WRITTEN EXERCISE: Extract every line of the data below that contains the string "date". Uppercase and lowercase letters count as different.

--- START ---

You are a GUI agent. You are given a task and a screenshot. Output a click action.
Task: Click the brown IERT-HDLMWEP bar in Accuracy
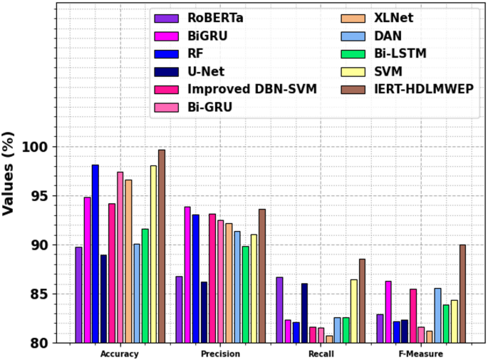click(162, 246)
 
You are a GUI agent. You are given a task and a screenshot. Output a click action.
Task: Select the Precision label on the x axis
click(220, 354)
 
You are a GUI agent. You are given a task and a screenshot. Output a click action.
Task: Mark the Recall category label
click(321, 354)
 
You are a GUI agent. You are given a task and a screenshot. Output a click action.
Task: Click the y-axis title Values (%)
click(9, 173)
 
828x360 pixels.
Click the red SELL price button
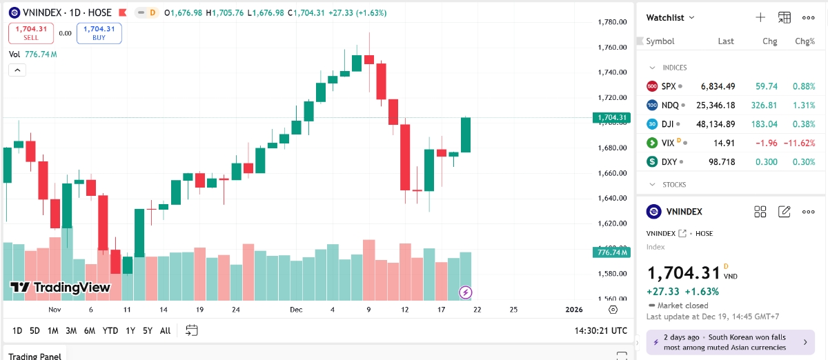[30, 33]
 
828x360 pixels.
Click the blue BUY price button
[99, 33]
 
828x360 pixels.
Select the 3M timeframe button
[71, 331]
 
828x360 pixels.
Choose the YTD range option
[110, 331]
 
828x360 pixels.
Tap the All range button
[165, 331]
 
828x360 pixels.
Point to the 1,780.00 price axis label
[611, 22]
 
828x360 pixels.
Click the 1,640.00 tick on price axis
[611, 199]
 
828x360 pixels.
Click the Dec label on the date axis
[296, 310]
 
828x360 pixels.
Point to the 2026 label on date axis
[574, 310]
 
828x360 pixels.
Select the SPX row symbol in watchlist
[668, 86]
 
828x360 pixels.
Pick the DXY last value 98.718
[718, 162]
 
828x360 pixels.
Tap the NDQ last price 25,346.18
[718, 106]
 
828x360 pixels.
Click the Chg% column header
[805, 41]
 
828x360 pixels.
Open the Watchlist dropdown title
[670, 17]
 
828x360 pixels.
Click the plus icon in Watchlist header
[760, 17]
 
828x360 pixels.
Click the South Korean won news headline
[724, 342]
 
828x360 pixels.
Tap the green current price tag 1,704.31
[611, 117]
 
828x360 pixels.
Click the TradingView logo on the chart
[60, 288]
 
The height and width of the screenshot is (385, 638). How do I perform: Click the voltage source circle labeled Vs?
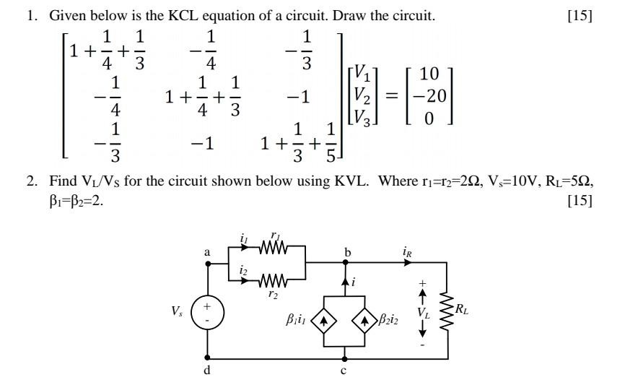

--- END ---

ANSWER TO THIS EXERCISE:
Click the Dec label on the date axis
Point to the 2026 label on date axis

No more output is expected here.